Friday, January 31, 2020

Efficiency Is The Opposite, or, A Walk In The Woods

efficient

utilizing a particular commodity or product with the least waste of resources or effort (usually used in combination): a fuel-efficient engine.

 

Along with other dramatic life changes, I've been doing an inordinate amount of backpacking this past year. I've spent most of my time in the greater Klamath Mountain Ranges, trekking through the Marble Mountains, Trinity Alps, Siskiyous, Russian and a few others.

Anyway, on one of my solo hikes in the Trinity Alps, I ran into a couple brothers who had a mule team bring up their "80 pounds each of ultralight gear," as I gently chided them.

One was in finance and one was in Medical Technology, as the money guy. Smart, socially conscious, moderate Democrats interested in the debates, clearly solid family guys.



Anyway, we get to talking about politics and the economy, as you do when you see another human for the first time in a day and have time and a little whiskey with you.

The medical brother was discussing the efficiency of producing their products in Asia, and I made some reasonable rebuttal about the corrosive nature of wage arbitrage, but it wasn't quite right.

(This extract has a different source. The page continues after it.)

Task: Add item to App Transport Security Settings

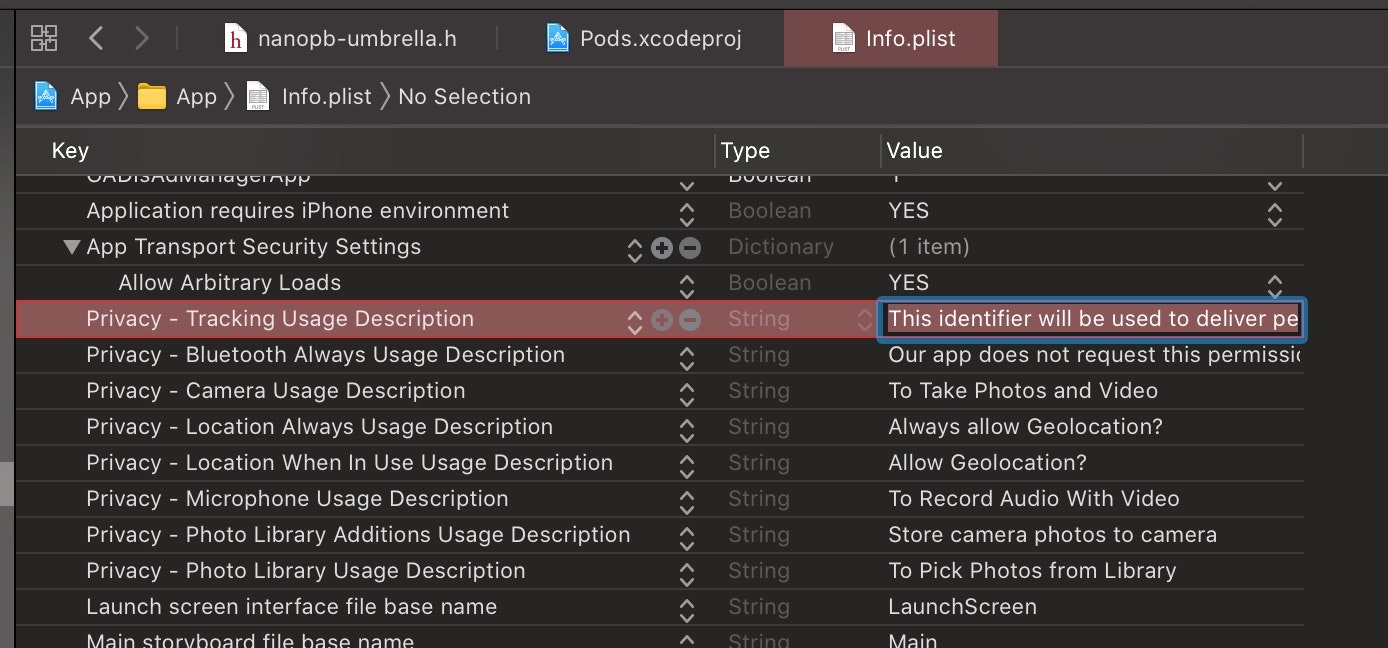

So as I walked silently through the wilderness for the next seven hours, I really pondered what bothered me about the efficiency argument.

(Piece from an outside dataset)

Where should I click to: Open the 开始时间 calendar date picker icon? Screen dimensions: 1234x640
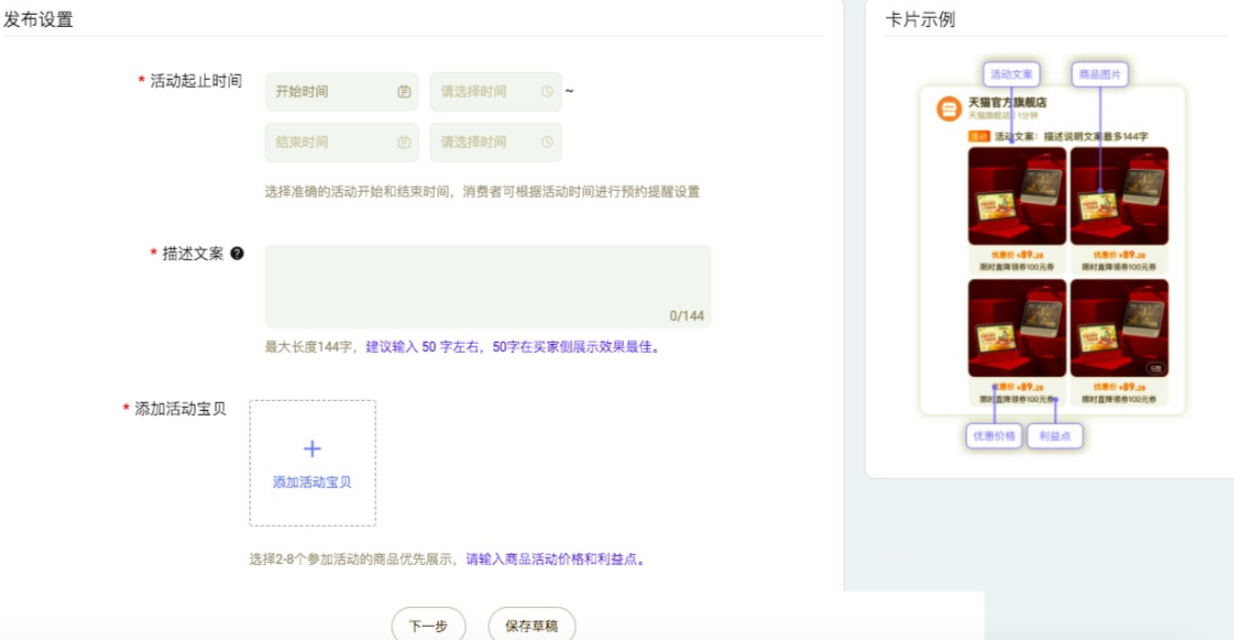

It brought me back a memory of an old article from Cnu's Sewing Circle about money as an illusion, a literally not real thing we choose to collectively accept - with a long history of this acceptance failing when it stops matching reality.

Here's what the people who run the world mean when they talk about efficiency. They mean that we will burn the planet to the ground for a few extra pennies. I'm not being dramatic.

Let's say you have a WIDGET, made in America.  It costs $15 to make; $2 for overhead, $2 for materials, $3 for energy and shipping, $8 for labor. Sells for $20, $5 profit.

Here's the sick, universally accepted version of efficiency:

$2 for overhead, $2 for materials, $8 for energy and shipping, $2 for labor (non-US). Sells for $20, $6 profit.

What we have done is allow a 20% increase in profits for the owners, Elimination of jobs (and spending) in the US, and a 166% increase in literally burning up the atmosphere and our finite oil supply.



Except my example is unfortunately too generous. It's really done for fractions of these results, like this:

$2 for overhead, $2 for materials, $8.95 for energy and shipping, $2 for labor (non-US). Sells for $19.99, $5.04 profit.

This is considered a necessary "efficiency." We rely on tenuous supply lines, eliminate the vast majority of income and spending power at home, and triple our carbon footprint to enrich a minority of asset owners to make fractional gains. Since they are leveraging their money by many multiples, these 1% "efficiency" increases still have the desired 30% return.

Nice guys, but we were deep in the woods, and even I needed a few more hours of hiking to get there.


"efficiency" should revert to a more classical meaning in our thoughts and actions.